S1P是机体重要的脂质信号分子，通过细胞外或细胞内途径发挥功能。EOB（eye-open at birth）是一种眼睑发育障碍，同时也是一个重要的动物模型，其所揭示的规律对皮肤伤口愈合及肿瘤细胞迁移具有重要的指导作用。SPNS2是最近发现的一种S1P的转运体，SPNS2突变造成血中S1P水平降低，影响淋巴细胞迁移和血管发生。我们发现并鉴定一种Spns2突变大鼠，其EOB的发生率为100%。预实验研究发现：胚胎阶段给予S1P或EGFR的配体可以挽救SPNS2突变大鼠的EOB表型；SPNS2突变的角质细胞中缺乏肌动蛋白应力纤维，提示：SPNS2转运S1P在角质细胞迁移过程中发挥重要作用，并且EGFR信号通路可能参与其间。本课题拟利用该SPNS2突变大鼠EOB模型，采用组织培养和细胞培养的方法，详细阐明SPNS2转运S1P影响角质细胞迁移的分子机制，为今后以SPNS2为靶点的临床应用奠定基础。

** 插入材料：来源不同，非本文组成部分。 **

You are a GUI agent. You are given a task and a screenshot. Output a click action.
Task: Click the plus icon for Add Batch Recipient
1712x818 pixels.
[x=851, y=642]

Sphingosine 1-phosphate is a critical lipid mediator regulates diverse cellular processes through the extracellular or intracellular signal pathways. EOB (eye-open at birth) is a phenotype of deficiency in eyelid development. In fact, EOB is also an important animal model from which the mechanism elucidated is similar to healing of skin and migration of tumor. SPNS2 (Spinster homolog 2) is a transporter of S1P which was found in zebrafish recently. The mutation of SPNS2 causes the quite low concentration of S1P in plasma which inhibits the immune cell egressing and influences angiogenesis in animals. We have found a strain of rat in SPNS2 mutant which was caused by by exogenous EGFP insertion. This SPNS2 mutant rat displays the EOB phenotype in 100% penetration. Our preliminary experiments showed that administration of S1P or EGFR ligands can rescue the EOB phenotype with the uterus injection at E16.5. The keratinocyte in SPNS2 mutant showed the defect in the formation of actin stress fibers in vitro. These results suggest that SPNS2 mutant which causes the defect in S1P transport has the critical roles in migration of kerationocyte. In addition, this process might also include the EGFR signal pathway. In this project, we are planning to elucidate the molecular mechanism of SPNS2 in migration of keratinocyte using the EOB model in SPNS2 mutant rat in vivo and vitro, respectively. It will provide theoretical basis for the SPNS2 as a therapeutic targets in clinical application in near future.